Emergency barriers are fine and necessary, but let’s show a little vision.
Work crews were out earlier this month on Lake Shore Drive, once again, installing temporary barriers as an ever-rising Lake Michigan threatened to flood the road.
It was an excellent reminder, as Ald. Brian Hopkins (2nd) argued on Thursday, that the entire future of Lake Shore Drive should be reimagined — a safer road, with more parkland and beaches. It’s not enough just to keep it from falling apart.
Chicago is at its best when it thinks like that. It’s what gave us the Drive in the first place, one of America’s most scenic urban thoroughfares.
All kinds of proposals for improving North Lake Shore Drive have been around for years, some of them more imaginative than practical. They come and go. The best ideas, though, have been generated with substantial public input and would enhance a lakefront that has always made Chicagoans proud.
South Lake Shore Drive already has had a $90 million rehab.
Most obviously, as Hopkins said, the city should finally straighten out the notorious S-curve around Oak Street Beach — which has been a hassle for drivers for years — and at the same time add 70 acres of parkland to the east of the Drive. This could result in a significant expansion of Oak Street Beach.

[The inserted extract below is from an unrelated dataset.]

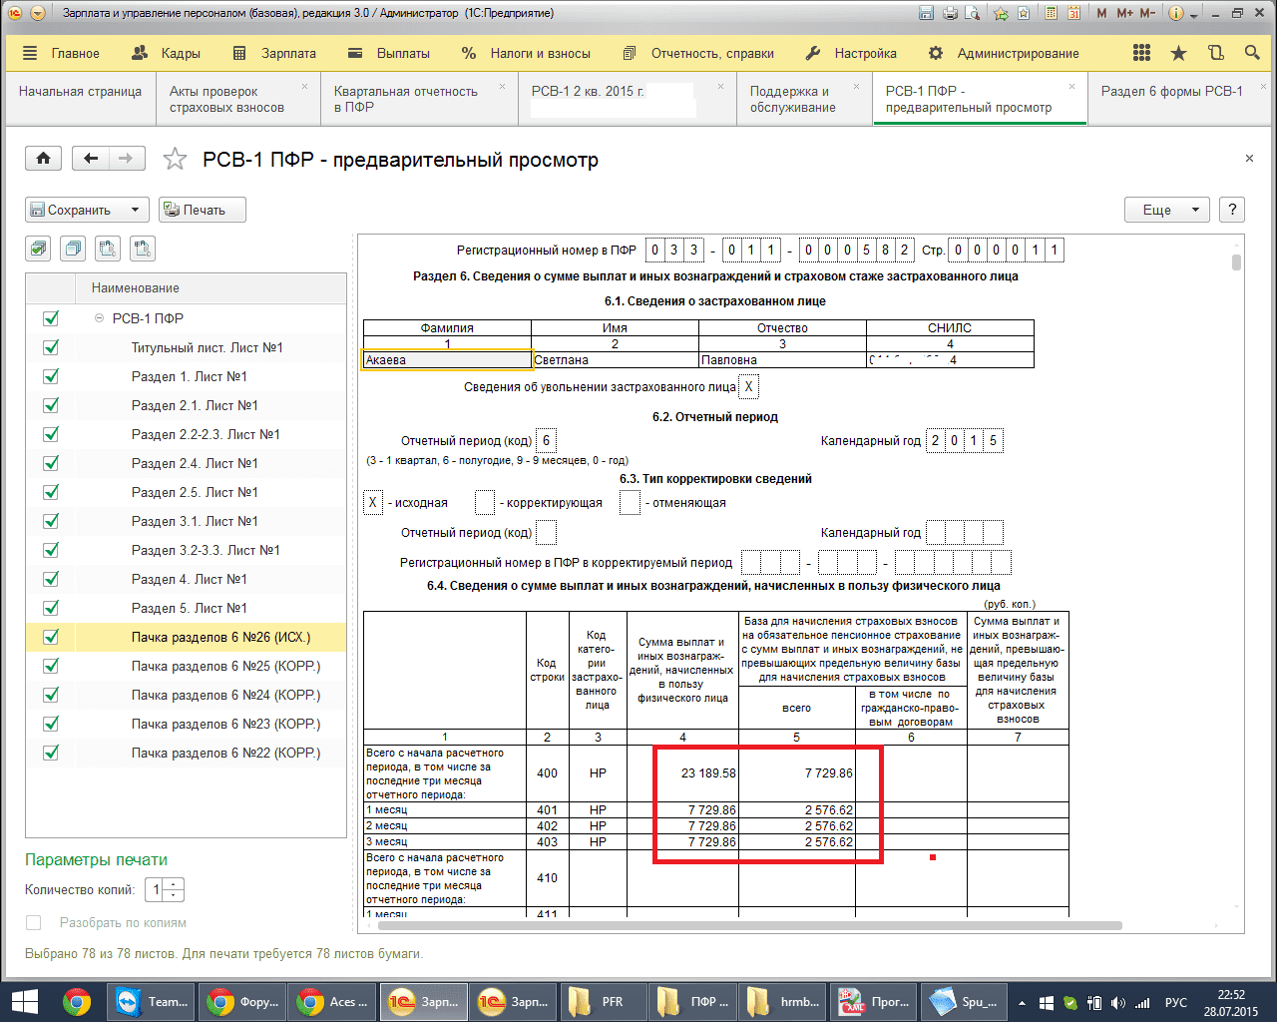Add page to favorites with star outline

(175, 160)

Our larger point is that Chicago has been thinking too defensively, stringing out barriers like Lego blocks and even closing down parts of the Drive when the lake’s waves are especially high.
Every problem is also an opportunity, and Chicago’s problems with Lake Shore Drive should be embraced as an opportunity to create a faster road, with safer walkways and bike paths and, of course, no more flooding.
Some of that could have been done a lot better back in the 1930s, when the Drive was first getting off the drawing boards, but nobody could have foreseen all the ramifications of running a boulevard through a string of lakeshore parks. Nobody could see how traffic on exit ramps would back up into the through lanes, causing regular rear-end crashes. Or that increasing congestion would discourage many future Chicagoans from even using the amenities of the lakefront — the beaches, parks and paths.
On a nice summer day, as many as 31,000 people use the Lakefront Trail near Oak Street. But the trail has been closed this summer on days when storm-driven waves flooded it.
Some parts of the original Drive, including bridges and lower pavement levels, have exceeded their expected useful lives by 30 years. Earlier this year, the northbound lanes of the Drive over the Chicago River were closed because of cracked steel support beams, an example of what can happen if roadways are allowed to deteriorate.
Because of high water, beaches have been receding and breakwalls have been crumbling. And the U.S. Army Corps of Engineers is saying that — based on current water levels — Lake Michigan could set a record high in 2020 because it will start off above the level it did this year.
- Traffic breezes along north Lake Shore Dive near north Avenue Tuesday as five months of slow going ended with the removal of construction barriers. Major roadwork wrapped up about a month early, but motorists can expect scattered slowdowns as finishing touches continue. Sun-Times library
- The stretch of Lake Shore Drive near Ohio Street was a notorious bottleneck in 1970. Sun-Times library
- Lake Shore Drive traffic at North Avenue in 1956. Sun-Times library
- A 2013 artist’s rendering of one concept for Lake Shore Drive from the Active Transporation Alliance, with rapid transit lanes on either side of the median. Sun-Times Media
The city no longer should ignore the Drive’s more long-term needs — and its possibilities. About 161,000 autos and 3,300 CTA bus trips, moving some 69,000 people, depend on the Drive each working day. Repairs on the Drive could be done as part of a larger plan, a vision, to substantially improve the entire lakefront for generations to come.
Hopkins says that he has talked with Gov. J.B. Pritzker about getting money for rebuilding the Drive from the state’s new $45 billion capital bill. That’s a tall order this late in the budgeting process, and we know that every city and town in Illinois is looking for a piece of that pie.
But, yes. Hopkins is on to something.
The most stellar stretch of road in Illinois deserves a good healthy cut of the funding, and we urge other city officials to join Hopkins in making the case.